WHAT TO WORK ON -> Rewrite everything from the line containing "Image resolution: width=706" down to the line containing "click(353, 1416)", substituting "Profile" for "Home" and changing nothing else. Leave the pictures out of your answer.

----- AVAILABLE DATA -----

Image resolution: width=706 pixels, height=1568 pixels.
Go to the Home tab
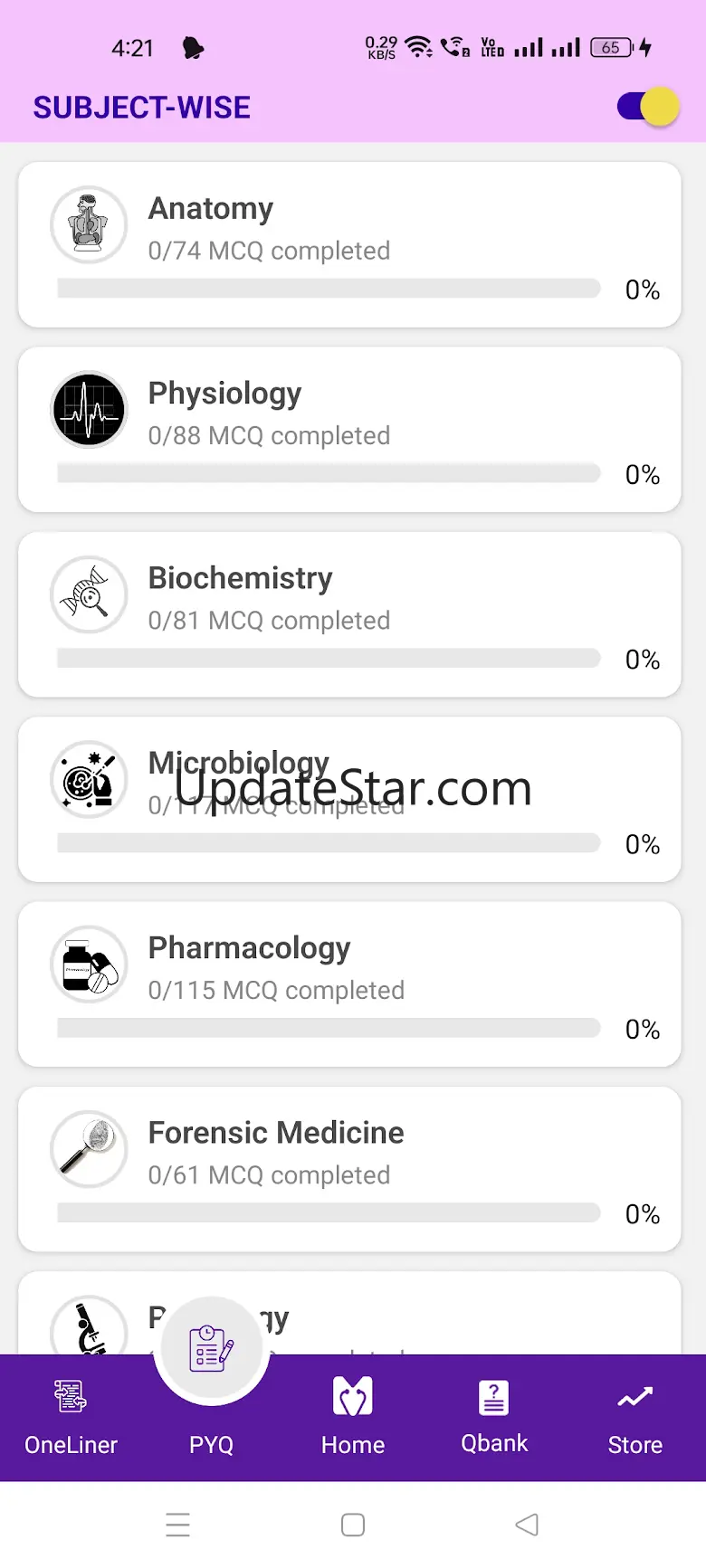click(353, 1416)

-----
----- AVAILABLE DATA -----

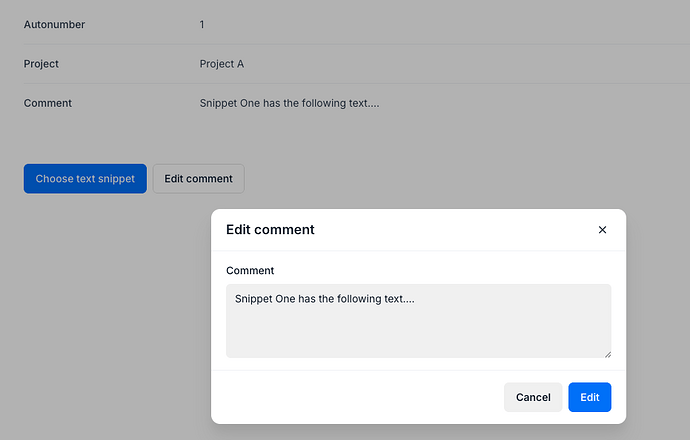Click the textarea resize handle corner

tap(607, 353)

-----

ANSWER TO THIS EXERCISE ->
Image resolution: width=706 pixels, height=1568 pixels.
Go to the Profile tab
click(353, 1416)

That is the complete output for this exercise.